Мать не узнала Сашу, когда та вдруг как снег на голову свалилась. Был поздний вечер, в подвале тускло горел каганец.
- Ты? Сашенька? Откуда? - заголосила Евдокия, обнимая дочь. - Ой, лышенько, помру я от радости! Ой, дитятко мое!..
Вид у Саши был усталый, измученный, но не это поражало; казалось, она страшно обижена на мать за то, что та очутилась в подвале. Тут было сыро, неприютно, холодно, хотя шел уже июль и дни стояли очень жаркие.
А мать не понимала, что за одежда на дочери. Старая матросская тельняшка заправлена в юбку, а на ногах полосатые чулки и постолы. Голова давно не чесанная, черная копна с лихим чубом на весь лоб. По лицу не девушка, а явный хлопец, по фигуре тоже, но такой уж Саша уродилась, с малых лет была озорнее мальчишки характером и видом совсем мальчишка. Что поделаешь, урождаются и такие.
- Ой, лышенько! Ой, дитятко! - только и твердила мать. - Так где же ты это время була? Шо робыла?
Саша пообещала рассказать все потом, после. А сейчас мать лучше бы поесть чего-нибудь дала да объяснила бы, как в таком глубоком подвале очутилась вместо той светлой комнаты с голубой люстрой. Смотрит Саша на мать и ждет ответа, а та стоит, худющая, босая, и вытирает слезы, а слов у нее нету.
- Ох! - вырвалось у Саши. - Сволочи!
Она решила, что это белые переселили сюда ее маму, но когда за ужином узнала, как на самом деле все получилось, то пригорюнилась и стала себя ругать, что не думала все эти месяцы о матери, не помогала ей.
Боже, а ведь как богато она, Саша, жила! И не столь даже богато, а как-то возвышенно, словно бы оторванно от земного, мелкого, скудного. Кружилась в каком-то сказочном водовороте событий, где все потрясающе интересно и не имеет ничего общего с бедностью и нищетой, с уважением и голодом.

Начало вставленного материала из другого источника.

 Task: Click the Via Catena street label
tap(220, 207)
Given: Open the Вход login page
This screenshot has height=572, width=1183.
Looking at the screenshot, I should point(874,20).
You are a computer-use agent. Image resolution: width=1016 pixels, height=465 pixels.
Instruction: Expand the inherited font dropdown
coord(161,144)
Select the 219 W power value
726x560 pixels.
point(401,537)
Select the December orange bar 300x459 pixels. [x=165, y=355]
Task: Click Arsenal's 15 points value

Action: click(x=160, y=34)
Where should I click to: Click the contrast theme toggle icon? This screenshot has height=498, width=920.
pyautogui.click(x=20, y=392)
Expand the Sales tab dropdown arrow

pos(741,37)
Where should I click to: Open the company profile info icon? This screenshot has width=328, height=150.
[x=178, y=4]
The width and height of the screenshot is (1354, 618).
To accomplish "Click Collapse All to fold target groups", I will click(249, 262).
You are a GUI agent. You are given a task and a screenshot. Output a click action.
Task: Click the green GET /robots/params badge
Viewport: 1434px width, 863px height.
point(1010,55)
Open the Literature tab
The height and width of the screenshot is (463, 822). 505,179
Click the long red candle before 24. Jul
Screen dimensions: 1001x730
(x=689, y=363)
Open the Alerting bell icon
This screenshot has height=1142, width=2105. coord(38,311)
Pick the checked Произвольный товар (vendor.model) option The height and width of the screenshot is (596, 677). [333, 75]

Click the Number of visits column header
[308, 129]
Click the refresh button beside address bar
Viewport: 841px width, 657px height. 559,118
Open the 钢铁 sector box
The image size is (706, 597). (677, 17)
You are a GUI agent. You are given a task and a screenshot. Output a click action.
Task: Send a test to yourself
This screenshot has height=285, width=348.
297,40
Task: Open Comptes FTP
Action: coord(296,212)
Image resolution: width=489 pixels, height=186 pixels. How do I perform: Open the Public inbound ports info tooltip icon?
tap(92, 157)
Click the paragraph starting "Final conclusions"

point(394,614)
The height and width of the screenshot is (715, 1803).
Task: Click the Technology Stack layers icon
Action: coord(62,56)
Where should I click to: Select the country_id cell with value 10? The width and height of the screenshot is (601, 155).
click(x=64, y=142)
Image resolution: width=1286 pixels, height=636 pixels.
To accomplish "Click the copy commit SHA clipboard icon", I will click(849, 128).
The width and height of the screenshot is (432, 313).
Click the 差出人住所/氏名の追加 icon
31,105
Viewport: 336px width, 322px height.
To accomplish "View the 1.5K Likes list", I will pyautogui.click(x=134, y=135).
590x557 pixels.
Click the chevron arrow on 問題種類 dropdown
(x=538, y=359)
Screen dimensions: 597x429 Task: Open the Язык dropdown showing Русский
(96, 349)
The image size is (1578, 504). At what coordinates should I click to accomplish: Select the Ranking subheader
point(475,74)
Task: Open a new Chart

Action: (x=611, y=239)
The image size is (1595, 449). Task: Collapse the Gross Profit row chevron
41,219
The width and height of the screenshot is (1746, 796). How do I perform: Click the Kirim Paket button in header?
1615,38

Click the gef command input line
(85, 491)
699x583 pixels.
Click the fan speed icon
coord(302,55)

На ужин Евдокия сварила суп с галушками из той самой муки, которую получила за светлую комнату с голубой люстрой. Мука, правда, белая, хорошая, крупчатка с двумя нулями или даже с тремя, - черт ее знает, Саша и глядеть на мешок не хотела, на эти нули, будь они прокляты вместе с этой хитрой парикмахершей, будь она тоже проклята! Зарубить бы ее, шкуру!